AtlasED collects education policy articles from 16 sources across 3 countries, cleans and structures them into a research corpus, and feeds them into a topic modelling pipeline that measures how policy framing diverges across jurisdictions.

What we found (before any modelling)

The data collection process itself revealed a structural finding:

England Ireland Scotland
Government share of corpus 17% 77% 37%
Education journalism share 69% 3% 0%
Free dedicated education outlet Schools Week None None

England has a rich, independent education media layer (Schools Week publishes ~900 articles/year). Scotland and Ireland do not — TES Scotland, Irish Times, and The Scotsman are all paywalled.

Smaller nations rely almost entirely on institutional voices; England has an independent media layer that Scotland and Ireland lack.
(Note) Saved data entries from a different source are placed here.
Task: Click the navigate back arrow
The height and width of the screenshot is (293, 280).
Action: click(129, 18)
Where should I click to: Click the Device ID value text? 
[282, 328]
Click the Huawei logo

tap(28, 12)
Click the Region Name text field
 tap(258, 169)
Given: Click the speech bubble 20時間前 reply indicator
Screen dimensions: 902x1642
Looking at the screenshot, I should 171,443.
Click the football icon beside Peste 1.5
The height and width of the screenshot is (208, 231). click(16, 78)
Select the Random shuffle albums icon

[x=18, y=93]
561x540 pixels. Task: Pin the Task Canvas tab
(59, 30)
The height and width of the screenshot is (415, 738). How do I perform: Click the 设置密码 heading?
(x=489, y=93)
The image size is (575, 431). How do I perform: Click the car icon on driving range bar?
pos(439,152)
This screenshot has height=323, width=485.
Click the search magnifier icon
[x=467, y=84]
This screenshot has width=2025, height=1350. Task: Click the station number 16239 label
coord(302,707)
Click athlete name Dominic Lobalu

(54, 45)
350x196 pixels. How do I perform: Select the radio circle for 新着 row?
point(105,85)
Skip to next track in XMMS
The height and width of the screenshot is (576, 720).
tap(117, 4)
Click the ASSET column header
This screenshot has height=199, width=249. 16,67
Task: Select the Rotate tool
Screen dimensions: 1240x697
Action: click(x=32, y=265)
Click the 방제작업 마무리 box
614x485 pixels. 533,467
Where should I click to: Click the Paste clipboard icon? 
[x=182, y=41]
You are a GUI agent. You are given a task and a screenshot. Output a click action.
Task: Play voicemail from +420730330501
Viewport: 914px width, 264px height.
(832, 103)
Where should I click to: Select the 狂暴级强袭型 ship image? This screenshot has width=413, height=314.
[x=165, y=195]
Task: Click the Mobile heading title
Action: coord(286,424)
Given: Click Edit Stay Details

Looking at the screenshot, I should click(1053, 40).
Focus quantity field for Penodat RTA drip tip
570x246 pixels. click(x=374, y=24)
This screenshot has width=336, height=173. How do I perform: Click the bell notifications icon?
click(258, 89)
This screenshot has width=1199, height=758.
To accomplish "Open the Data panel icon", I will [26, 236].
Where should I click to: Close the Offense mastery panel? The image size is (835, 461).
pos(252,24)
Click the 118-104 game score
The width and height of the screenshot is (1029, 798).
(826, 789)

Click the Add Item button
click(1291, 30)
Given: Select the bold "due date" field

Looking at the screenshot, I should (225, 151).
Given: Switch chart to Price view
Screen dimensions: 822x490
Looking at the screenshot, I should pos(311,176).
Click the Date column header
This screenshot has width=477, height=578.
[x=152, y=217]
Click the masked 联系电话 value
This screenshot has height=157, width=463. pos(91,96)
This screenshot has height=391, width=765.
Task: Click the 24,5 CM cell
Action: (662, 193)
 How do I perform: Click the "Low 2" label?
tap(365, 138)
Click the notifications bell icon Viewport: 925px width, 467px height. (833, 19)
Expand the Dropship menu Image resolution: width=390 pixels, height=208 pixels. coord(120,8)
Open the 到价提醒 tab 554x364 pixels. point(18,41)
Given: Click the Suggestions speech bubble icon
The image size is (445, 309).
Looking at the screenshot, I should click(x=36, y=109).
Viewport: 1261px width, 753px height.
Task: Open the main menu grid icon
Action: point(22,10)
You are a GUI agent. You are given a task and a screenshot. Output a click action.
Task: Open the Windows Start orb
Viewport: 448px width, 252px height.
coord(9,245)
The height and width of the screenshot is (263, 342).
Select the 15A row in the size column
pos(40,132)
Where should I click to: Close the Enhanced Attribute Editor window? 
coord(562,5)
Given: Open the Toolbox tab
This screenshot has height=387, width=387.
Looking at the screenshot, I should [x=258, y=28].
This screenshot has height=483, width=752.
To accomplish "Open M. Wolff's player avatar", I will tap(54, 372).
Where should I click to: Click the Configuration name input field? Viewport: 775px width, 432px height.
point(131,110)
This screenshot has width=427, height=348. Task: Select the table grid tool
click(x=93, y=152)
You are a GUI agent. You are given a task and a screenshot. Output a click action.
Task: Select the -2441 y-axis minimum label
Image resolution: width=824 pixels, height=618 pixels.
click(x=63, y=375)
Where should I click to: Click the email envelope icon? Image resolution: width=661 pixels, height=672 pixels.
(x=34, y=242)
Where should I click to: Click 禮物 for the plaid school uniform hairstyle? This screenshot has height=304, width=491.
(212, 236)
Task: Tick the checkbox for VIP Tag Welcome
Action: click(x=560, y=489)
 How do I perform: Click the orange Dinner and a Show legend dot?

This is not a data collection limitation — it is the data.


The corpus

Country Sources Training (retro) Inference (weekly)
England 6 3,943 articles 207 (9 weeks)
Ireland 7 746 articles 65 (11 weeks)
Scotland 5 511 articles 107 (9 weeks)
Total 18 5,200 379

NMF is trained separately per country on the retro corpus. BERTopic is run on a balanced cross-country dataset for comparative analysis. See methodology notes for rationale.

Sources

Category England Ireland Scotland
Government DfE Gov.ie Gov.scot
Think tank EPI ESRI SERA
Funder Nuffield Foundation
Research org FFT Datalab ERC
Professional body FED Teaching Council GTCS, ADES
Education media Schools Week Education Matters, RTÉ*
Civil society Children in Scotland

*RTÉ contributes to weekly inference only (no retro archive). TheJournal.ie scraper is active but currently blocked by login wall.


Architecture

┌─────────────────────┐
│   atlas-ed-data      │
│   (this repo)        │
│                      │
│   16 sources         │
│   (3 countries)      │
│   weekly automated   │
└──────────┬───────────┘
           │ seed_supabase.py
           ▼
┌─────────────────────┐
│   Supabase           │
│                      │
│   articles_raw       │──────┐
│   articles_topics    │◀─┐   │
│   drift_metrics      │◀─┤   │
└─────────────────────┘  │   │
                          │   │
┌─────────────────────┐  │   │
│   Analysis repo      │──┘   │
│                      │      │
│   NMF (K=30)         │◀─────┘
│   BERTopic           │
│   JSD divergence     │
│   Sentiment          │
└──────────┬───────────┘
           │
           ▼
┌─────────────────────┐
│   Streamlit          │
│   dashboard          │
│                      │
│   Topic explorer     │
│   Cross-country      │
│   comparison         │
│   Weekly divergence   │
└─────────────────────┘

This is a fully automated, end-to-end data pipeline — not a one-off dataset. GitHub Actions runs every Friday at 06:00 UTC → runs tests → scrapes all 3 countries → pushes to Supabase.


Quick start

Prerequisites

  • Python 3.12+
  • .env file with SUPABASE_URL and SUPABASE_SERVICE_KEY (see .env.example)
git clone https://github.com/Yorkel/atlas-ed-data.git
cd atlas-ed-data
pip install -r requirements.txt
pytest tests/ -v                    # verify setup — 12 tests, all should pass

Weekly scrape (all countries)

cd src
python run.py --country all --since 2026-03-14 --until 2026-03-20 --week 10
python seed_supabase.py --week 10   # push to Supabase

In production, this runs automatically via GitHub Actions every Friday.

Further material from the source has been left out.